[Text start]

Giter Club home page Giter Club logo

windows-vs-linux-loader-architecture's Introduction

Windows vs Linux Loader Architecture

This repo was released in conjuction with an article on "What is Loader Lock?".

All of the information contained here covers Windows 10 22H2 and glibc 2.38.

Data Structures

The Windows module list is a circular doubly linked list of type LDR_DATA_TABLE_ENTRY. However, it's more complex due to maintaining the list in multiple link orders (including InLoadOrderModuleList, InMemoryOrderModuleList, and InInitializationOrderModuleList according to PEB_LDR_DATA). Each LDR_DATA_TABLE_ENTRY structure houses a LIST_ENTRY structure (containing both Flink and Blink pointers) thus building the module list. For more information on the Windows loader data structures, see the full article.

The Linux (glibc) module list is a non-circular doubly linked list of type link_map. link_map contains both the next and prev pointers used to link modules together into a list.

Locks

Windows LdrpModuleDatatableLock = Linux (glibc) _rtld_global._dl_load_write_lock

  • Both of these locks perform full blocking (exclusive/write) access to their respective module data structures
    • On Windows, this means the linked list, hash table, and red-black tree
    • On Linux, this is only a linked list
  • Windows shortly acquires LdrpModuleDatatableLock many times (I counted 20 exactly) for every LoadLibrary (tested with a full path to an empty DLL)

[Text end]
[Listed records start]

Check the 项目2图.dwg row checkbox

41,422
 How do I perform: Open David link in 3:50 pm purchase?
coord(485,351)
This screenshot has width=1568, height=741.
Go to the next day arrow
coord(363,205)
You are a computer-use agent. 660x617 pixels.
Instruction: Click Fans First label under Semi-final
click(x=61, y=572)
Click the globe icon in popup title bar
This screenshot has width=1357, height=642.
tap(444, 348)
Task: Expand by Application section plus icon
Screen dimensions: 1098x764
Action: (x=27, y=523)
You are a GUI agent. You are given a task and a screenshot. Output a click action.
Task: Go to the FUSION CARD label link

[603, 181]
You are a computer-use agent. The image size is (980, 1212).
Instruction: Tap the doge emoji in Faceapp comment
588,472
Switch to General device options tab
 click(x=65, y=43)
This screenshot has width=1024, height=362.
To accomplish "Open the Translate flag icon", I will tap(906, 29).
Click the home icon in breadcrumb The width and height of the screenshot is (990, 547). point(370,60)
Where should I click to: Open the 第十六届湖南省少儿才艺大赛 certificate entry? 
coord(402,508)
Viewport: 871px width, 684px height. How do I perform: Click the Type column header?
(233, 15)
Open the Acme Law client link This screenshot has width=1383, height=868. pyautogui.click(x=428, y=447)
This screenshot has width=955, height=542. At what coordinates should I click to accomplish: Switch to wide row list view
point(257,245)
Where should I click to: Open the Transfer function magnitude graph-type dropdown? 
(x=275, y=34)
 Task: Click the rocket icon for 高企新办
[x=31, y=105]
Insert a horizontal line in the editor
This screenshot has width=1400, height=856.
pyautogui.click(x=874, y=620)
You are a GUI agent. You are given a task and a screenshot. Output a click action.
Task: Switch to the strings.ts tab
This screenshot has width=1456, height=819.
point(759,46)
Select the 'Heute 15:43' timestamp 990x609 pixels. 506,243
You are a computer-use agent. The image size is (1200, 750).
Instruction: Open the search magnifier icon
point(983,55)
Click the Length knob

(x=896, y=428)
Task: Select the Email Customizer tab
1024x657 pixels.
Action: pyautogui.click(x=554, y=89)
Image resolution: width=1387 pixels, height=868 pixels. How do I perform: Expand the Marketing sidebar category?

[Listed records end]

To do: Reproduce the Windows versus Linux loader comparison from above in full, word for word.

Output of the task:
Giter Club home page Giter Club logo

windows-vs-linux-loader-architecture's Introduction

Windows vs Linux Loader Architecture

This repo was released in conjuction with an article on "What is Loader Lock?".

All of the information contained here covers Windows 10 22H2 and glibc 2.38.

Data Structures

The Windows module list is a circular doubly linked list of type LDR_DATA_TABLE_ENTRY. However, it's more complex due to maintaining the list in multiple link orders (including InLoadOrderModuleList, InMemoryOrderModuleList, and InInitializationOrderModuleList according to PEB_LDR_DATA). Each LDR_DATA_TABLE_ENTRY structure houses a LIST_ENTRY structure (containing both Flink and Blink pointers) thus building the module list. For more information on the Windows loader data structures, see the full article.

The Linux (glibc) module list is a non-circular doubly linked list of type link_map. link_map contains both the next and prev pointers used to link modules together into a list.

Locks

Windows LdrpModuleDatatableLock = Linux (glibc) _rtld_global._dl_load_write_lock

  • Both of these locks perform full blocking (exclusive/write) access to their respective module data structures
    • On Windows, this means the linked list, hash table, and red-black tree
    • On Linux, this is only a linked list
  • Windows shortly acquires LdrpModuleDatatableLock many times (I counted 20 exactly) for every LoadLibrary (tested with a full path to an empty DLL)